Sembri pietosamente abbandonata: due parabordi di differente colore cadono dalle draglie, fin quasi a toccare la superficie dell’acqua. Quella barba di alghe formatasi intorno alla linea di galleggiamento sembra che stia lì solo e unicamente per produrre cibo per i pesci che ci girano intorno. La coperta è messa male e avrebbe bisogno di una bella scrostata e di una lucidata. Lo scafo è segnato da varie linee fatte da manovre disattente, impresse su un fondo arancione consumato dal sole. Il pozzetto sembra un mercatino dell’usato, con cime abbandonate qua e là; un salvagente buttato in un angolo, un asciugamano che fa da cuscino e macchie di muffa disseminate un po’ dovunque. Bisognerebbe sentire il motore e verificare la chiglia; per le vele non mi preoccupo, sicuramente saranno in condizioni pessime.

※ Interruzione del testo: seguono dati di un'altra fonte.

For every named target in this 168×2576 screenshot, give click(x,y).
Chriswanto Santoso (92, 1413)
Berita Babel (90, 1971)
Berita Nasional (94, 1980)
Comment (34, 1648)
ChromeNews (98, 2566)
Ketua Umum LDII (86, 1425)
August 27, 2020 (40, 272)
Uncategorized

L’albero sembra a posto, anche se tenuto su da sartie che andrebbero cambiate. Il cartello vendesi prende quasi tutto l’oblò di prua: anche quello è usato; starà lì da tempo. Non superi gli otto metri e mezzo secondo me, le murate sono alte, il pozzetto è ben protetto, sembri solida; hai solo bisogno di cure amorevoli.

Compongo il numero; ho deciso, ti chiamerò Geisha.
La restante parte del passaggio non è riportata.